### Passage for review
****************************************

CRISPR could help treat sickle cell anemia

October 15, 2016  21:29

A new treatment for the blood disease sickle cell anemia is possible now that scientists have figured out how to repair the mutation that causes the condition. It doesn’t work all the time, but it does create hope for patients.

Researchers took blood from patients from sickle cell anemia. Then, they used a gene-editing technique called CRISPR to snip out the genetic mutation and replace it with healthy DNA, as described in a study published today in Science Translational Medicine. The procedure is very difficult, so only 6 percent of the cells, at most, were fully fixed. This is far from ideal, but 6 percent is theoretically still enough to help patients. The blood didn’t go back in the patients, so we don’t know what its effects on their condition might be. But the hope is that we can one day treat patients by giving them transfusions of their own, fixed blood, says study co-author Dana Carroll, a professor of biochemistry at the University of Utah.

****************************************

### Records shown

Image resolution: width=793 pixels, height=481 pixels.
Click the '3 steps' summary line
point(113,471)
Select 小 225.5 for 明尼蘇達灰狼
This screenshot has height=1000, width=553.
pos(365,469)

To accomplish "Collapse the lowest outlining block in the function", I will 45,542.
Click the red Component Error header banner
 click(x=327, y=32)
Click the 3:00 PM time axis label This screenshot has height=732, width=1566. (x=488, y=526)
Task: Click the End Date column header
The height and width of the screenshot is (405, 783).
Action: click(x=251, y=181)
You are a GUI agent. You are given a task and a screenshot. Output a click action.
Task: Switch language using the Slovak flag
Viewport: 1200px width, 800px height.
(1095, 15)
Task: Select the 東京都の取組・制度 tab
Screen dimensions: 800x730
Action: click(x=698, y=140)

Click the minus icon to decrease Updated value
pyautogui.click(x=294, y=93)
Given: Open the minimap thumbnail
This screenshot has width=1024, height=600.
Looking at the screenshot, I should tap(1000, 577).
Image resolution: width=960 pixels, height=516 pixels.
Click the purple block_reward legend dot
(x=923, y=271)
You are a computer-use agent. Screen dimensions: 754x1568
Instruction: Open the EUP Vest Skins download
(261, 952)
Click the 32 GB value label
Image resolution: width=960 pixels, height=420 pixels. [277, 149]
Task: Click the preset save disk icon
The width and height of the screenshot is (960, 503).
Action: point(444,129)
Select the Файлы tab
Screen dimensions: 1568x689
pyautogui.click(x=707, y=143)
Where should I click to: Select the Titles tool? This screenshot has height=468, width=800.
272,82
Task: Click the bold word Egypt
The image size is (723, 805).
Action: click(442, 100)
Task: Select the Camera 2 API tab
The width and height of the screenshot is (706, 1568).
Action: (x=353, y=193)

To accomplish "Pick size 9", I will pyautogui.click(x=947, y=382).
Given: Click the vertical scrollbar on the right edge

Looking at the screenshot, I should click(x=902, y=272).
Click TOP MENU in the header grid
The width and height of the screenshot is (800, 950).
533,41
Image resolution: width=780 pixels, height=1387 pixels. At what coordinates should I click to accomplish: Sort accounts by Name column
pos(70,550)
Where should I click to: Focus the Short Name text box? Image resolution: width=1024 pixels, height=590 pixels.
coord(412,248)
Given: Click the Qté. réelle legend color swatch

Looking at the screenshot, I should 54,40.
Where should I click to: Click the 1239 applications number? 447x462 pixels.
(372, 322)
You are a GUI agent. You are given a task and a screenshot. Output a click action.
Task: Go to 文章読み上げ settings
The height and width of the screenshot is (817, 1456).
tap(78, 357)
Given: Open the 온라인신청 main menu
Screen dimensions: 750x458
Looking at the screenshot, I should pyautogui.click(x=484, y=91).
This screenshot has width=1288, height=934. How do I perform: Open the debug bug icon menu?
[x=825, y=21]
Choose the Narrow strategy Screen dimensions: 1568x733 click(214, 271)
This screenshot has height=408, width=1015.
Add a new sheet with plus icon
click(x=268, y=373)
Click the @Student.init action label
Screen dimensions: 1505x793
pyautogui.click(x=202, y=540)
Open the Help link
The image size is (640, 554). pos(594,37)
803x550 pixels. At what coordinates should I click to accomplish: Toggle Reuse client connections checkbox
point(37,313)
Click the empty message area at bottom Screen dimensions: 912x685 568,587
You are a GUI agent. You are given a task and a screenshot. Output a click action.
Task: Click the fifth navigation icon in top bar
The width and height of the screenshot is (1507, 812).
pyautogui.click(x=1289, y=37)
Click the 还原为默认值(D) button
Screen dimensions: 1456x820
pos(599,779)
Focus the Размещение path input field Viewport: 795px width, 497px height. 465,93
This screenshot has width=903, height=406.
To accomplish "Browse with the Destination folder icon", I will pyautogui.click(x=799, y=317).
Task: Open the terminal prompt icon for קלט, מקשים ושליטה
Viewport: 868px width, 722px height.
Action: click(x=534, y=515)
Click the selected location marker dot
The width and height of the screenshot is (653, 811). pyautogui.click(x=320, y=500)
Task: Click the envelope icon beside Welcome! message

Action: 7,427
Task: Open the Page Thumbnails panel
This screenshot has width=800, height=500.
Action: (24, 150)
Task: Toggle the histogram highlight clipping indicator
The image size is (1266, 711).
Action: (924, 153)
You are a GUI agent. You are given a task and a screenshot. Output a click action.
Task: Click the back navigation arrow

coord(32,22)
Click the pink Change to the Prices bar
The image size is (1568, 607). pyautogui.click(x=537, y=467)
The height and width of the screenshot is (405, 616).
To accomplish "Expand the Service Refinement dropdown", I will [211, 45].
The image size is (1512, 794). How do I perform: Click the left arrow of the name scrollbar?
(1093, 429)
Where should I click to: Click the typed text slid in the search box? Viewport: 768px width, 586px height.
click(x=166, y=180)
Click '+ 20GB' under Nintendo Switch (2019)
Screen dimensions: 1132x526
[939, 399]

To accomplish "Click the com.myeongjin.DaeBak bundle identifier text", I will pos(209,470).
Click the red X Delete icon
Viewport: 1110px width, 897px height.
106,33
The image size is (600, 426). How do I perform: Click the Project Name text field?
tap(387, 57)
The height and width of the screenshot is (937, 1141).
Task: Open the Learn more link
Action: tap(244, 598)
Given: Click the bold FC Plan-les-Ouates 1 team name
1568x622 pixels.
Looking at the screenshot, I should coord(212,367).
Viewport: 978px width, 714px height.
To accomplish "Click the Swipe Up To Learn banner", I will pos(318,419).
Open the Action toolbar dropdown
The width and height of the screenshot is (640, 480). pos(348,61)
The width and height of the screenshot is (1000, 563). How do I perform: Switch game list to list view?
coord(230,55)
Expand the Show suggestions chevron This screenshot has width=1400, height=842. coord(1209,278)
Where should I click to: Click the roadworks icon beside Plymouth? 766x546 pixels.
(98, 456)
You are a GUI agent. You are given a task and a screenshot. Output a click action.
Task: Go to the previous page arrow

****************************************

### Your instructions
Decide whether each statement agrees with the article on CRISPR and sickle cell anemia. Answer yes or no for each, and quote the words of the article that decide it.
1. The edited blood was returned to the patients.
2. No more than 6 percent of the cells were fully fixed.
3. Dana Carroll is a professor of biochemistry at the University of Utah.

### Answer to this problem
1. No: "The blood didn’t go back in the patients"
2. Yes: "only 6 percent of the cells, at most, were fully fixed"
3. Yes: "study co-author Dana Carroll, a professor of biochemistry at the University of Utah"